• WHAT THE TASK REQUIRES
Keeping pictures out of the copy, restate each record word for word.

• SOURCE MATERIAL

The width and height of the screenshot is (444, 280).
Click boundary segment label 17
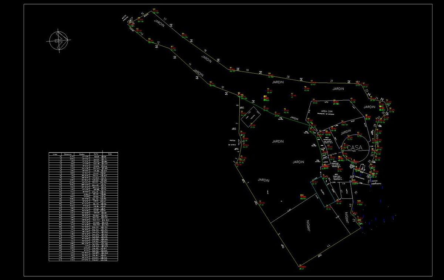165,19
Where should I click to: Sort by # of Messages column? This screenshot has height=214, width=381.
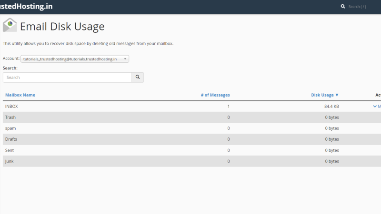pos(215,95)
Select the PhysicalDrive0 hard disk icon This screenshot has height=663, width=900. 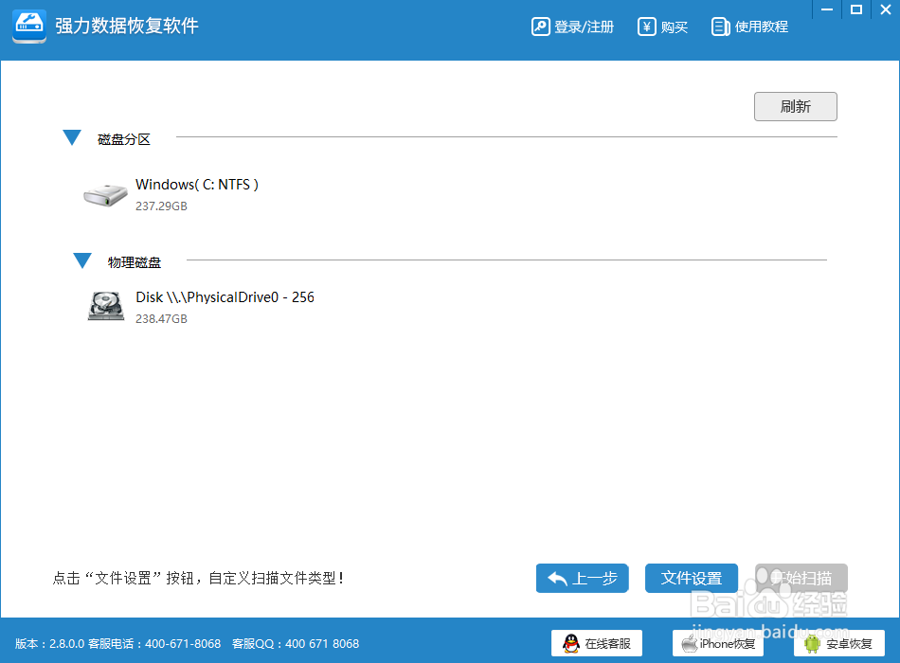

• EXERCISE ANSWER
The width and height of the screenshot is (444, 280).
Click boundary segment label 17
165,19
Where should I click to: Sort by # of Messages column? This screenshot has height=214, width=381.
pos(215,95)
Select the PhysicalDrive0 hard disk icon This screenshot has height=663, width=900. 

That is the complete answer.